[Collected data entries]
_ _ _ _
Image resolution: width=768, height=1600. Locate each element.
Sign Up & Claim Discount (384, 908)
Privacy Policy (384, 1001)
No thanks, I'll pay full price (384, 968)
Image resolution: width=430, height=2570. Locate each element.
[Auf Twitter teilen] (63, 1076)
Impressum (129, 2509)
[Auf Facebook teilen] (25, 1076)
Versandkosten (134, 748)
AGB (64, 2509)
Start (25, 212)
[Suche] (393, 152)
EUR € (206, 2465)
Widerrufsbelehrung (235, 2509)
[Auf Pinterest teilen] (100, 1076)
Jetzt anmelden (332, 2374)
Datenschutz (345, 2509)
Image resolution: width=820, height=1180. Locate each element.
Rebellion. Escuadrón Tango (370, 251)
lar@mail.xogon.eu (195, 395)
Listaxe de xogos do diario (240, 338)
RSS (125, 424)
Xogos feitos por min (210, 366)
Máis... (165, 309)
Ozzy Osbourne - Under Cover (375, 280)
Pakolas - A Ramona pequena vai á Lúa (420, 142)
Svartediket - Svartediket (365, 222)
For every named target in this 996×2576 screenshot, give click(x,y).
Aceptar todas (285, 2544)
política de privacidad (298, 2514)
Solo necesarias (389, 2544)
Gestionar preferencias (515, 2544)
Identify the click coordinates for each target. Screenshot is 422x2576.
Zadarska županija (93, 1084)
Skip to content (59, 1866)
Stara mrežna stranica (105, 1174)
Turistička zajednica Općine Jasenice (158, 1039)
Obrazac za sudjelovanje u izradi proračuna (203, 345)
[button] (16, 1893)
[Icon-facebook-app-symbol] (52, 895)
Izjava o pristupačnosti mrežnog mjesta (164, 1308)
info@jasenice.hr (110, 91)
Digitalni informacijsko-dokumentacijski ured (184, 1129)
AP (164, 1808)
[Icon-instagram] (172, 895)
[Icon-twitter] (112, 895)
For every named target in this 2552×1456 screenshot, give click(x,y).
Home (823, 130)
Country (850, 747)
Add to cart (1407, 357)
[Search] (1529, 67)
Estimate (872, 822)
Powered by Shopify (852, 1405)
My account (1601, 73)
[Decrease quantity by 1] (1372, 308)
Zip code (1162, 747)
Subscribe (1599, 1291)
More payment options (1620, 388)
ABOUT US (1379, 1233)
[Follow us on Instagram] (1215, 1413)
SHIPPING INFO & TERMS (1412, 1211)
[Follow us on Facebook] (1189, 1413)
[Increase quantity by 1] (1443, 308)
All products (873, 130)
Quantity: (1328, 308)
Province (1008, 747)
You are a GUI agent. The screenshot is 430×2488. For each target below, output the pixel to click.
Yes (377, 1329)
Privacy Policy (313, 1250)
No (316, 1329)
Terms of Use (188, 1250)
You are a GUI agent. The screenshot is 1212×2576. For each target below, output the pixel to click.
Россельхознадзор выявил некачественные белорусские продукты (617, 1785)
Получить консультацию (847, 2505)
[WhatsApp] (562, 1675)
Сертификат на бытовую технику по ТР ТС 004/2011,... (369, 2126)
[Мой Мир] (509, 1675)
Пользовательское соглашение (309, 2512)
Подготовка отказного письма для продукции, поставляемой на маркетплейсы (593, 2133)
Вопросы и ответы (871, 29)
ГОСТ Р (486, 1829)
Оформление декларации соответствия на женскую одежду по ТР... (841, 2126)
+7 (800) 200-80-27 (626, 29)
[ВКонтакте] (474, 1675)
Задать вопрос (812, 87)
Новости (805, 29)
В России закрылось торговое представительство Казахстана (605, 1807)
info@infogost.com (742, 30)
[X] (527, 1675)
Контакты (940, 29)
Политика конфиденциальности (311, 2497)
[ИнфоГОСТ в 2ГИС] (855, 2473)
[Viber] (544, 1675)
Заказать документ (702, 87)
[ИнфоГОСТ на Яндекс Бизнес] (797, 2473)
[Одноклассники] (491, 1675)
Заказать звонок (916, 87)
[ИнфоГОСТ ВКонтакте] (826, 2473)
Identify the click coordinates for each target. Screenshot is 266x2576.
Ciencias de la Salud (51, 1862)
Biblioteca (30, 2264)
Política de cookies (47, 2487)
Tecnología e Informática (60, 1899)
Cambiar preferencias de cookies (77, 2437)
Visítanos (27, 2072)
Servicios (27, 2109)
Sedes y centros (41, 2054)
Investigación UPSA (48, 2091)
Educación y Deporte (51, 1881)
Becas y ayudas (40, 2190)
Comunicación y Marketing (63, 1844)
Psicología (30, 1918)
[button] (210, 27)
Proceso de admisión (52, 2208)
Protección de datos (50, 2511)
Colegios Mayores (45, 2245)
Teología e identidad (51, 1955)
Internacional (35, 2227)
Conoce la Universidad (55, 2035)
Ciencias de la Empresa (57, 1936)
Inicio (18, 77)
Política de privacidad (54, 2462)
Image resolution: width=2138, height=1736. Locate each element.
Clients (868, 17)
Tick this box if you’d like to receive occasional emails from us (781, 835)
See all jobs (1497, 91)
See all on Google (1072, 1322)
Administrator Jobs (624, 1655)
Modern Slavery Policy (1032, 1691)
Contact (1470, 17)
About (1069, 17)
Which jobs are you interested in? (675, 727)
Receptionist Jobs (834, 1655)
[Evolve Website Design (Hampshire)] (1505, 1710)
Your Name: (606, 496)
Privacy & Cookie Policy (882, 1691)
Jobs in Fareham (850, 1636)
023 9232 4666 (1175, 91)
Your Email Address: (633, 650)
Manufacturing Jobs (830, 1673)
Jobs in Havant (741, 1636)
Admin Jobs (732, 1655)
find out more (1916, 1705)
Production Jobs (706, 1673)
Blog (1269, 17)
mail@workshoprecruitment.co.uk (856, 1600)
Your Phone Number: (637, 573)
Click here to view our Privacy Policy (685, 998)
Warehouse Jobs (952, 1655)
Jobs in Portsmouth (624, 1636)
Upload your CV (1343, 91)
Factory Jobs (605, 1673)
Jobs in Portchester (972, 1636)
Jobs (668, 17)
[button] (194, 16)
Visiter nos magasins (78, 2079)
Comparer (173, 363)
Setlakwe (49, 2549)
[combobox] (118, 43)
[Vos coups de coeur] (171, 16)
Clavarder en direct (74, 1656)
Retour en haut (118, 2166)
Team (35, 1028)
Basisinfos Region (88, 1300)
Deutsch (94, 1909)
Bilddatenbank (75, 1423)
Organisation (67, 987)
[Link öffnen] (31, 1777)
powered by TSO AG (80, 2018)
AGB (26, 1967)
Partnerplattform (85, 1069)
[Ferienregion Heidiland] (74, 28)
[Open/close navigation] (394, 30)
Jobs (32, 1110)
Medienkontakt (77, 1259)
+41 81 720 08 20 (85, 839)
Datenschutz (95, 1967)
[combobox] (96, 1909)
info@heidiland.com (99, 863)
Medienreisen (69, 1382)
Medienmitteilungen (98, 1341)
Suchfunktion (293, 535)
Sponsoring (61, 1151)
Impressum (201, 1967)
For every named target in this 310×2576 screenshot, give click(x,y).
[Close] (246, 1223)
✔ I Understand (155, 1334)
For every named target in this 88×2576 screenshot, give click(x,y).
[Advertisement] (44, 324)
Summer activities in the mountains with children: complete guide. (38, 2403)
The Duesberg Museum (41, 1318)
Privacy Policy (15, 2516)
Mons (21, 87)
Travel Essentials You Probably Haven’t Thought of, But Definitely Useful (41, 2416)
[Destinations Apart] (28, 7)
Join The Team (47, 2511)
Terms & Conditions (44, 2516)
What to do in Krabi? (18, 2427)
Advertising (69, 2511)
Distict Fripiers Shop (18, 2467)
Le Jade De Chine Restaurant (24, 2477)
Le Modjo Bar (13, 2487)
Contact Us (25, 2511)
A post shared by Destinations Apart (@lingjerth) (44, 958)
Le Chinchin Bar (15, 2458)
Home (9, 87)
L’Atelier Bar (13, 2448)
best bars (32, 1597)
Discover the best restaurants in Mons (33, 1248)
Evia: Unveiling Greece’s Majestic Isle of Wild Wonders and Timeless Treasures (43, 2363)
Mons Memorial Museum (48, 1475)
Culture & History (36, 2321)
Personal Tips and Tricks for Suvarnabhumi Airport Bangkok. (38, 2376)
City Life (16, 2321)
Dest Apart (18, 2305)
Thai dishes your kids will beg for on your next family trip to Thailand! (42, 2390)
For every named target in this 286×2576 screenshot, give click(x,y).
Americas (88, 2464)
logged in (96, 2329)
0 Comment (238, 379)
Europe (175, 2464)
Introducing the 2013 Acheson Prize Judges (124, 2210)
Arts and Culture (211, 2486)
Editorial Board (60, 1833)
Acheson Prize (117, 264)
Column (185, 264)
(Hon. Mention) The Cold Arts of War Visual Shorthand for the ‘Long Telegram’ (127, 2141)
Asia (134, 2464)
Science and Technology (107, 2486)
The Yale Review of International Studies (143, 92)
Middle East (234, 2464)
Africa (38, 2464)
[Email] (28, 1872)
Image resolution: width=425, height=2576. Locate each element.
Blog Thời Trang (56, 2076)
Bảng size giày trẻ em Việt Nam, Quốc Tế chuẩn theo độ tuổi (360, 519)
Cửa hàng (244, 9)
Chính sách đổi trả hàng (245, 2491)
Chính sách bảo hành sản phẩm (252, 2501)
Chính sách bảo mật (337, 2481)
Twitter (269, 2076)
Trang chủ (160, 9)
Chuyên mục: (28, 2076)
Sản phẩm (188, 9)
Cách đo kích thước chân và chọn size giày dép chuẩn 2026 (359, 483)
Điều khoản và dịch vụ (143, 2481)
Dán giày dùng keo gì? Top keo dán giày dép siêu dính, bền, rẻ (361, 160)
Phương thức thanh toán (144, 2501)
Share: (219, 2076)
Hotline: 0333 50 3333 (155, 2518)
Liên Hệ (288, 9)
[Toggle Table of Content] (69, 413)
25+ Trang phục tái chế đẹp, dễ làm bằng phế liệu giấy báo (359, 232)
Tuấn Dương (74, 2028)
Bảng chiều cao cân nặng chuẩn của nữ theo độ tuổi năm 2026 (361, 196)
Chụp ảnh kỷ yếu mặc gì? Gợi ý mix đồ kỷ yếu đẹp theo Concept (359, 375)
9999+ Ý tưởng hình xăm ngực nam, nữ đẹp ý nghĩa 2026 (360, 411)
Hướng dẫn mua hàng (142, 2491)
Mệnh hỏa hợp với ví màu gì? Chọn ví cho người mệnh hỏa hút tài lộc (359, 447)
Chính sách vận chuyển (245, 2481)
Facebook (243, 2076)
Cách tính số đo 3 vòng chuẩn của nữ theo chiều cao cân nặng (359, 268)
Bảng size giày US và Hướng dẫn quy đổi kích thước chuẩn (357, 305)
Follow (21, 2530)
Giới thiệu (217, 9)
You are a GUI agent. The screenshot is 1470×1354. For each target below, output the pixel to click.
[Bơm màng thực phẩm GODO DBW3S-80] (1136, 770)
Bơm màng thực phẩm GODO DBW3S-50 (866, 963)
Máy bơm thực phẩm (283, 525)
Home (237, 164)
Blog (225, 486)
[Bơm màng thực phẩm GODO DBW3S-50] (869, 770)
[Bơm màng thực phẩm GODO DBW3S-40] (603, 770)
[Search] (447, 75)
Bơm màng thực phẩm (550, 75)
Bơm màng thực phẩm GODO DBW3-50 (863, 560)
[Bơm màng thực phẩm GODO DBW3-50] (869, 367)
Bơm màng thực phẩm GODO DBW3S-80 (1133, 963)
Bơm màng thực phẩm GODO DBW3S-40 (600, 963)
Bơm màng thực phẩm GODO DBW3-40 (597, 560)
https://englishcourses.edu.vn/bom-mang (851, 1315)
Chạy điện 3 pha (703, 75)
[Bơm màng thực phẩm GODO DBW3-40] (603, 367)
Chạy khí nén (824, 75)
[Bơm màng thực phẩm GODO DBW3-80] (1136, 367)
_ _ _ _
**EXERCISE GOAL**
Set down, from the entries above, exactly the lines from the one with "[Follow us on Instagram] (1215, 1413)" up to and including the one with "Yes (377, 1329)", and no other lines.

**EXERCISE RESULT**
[Follow us on Instagram] (1215, 1413)
SHIPPING INFO & TERMS (1412, 1211)
[Follow us on Facebook] (1189, 1413)
[Increase quantity by 1] (1443, 308)
All products (873, 130)
Quantity: (1328, 308)
Province (1008, 747)
You are a GUI agent. The screenshot is 430×2488. For each target below, output the pixel to click.
Yes (377, 1329)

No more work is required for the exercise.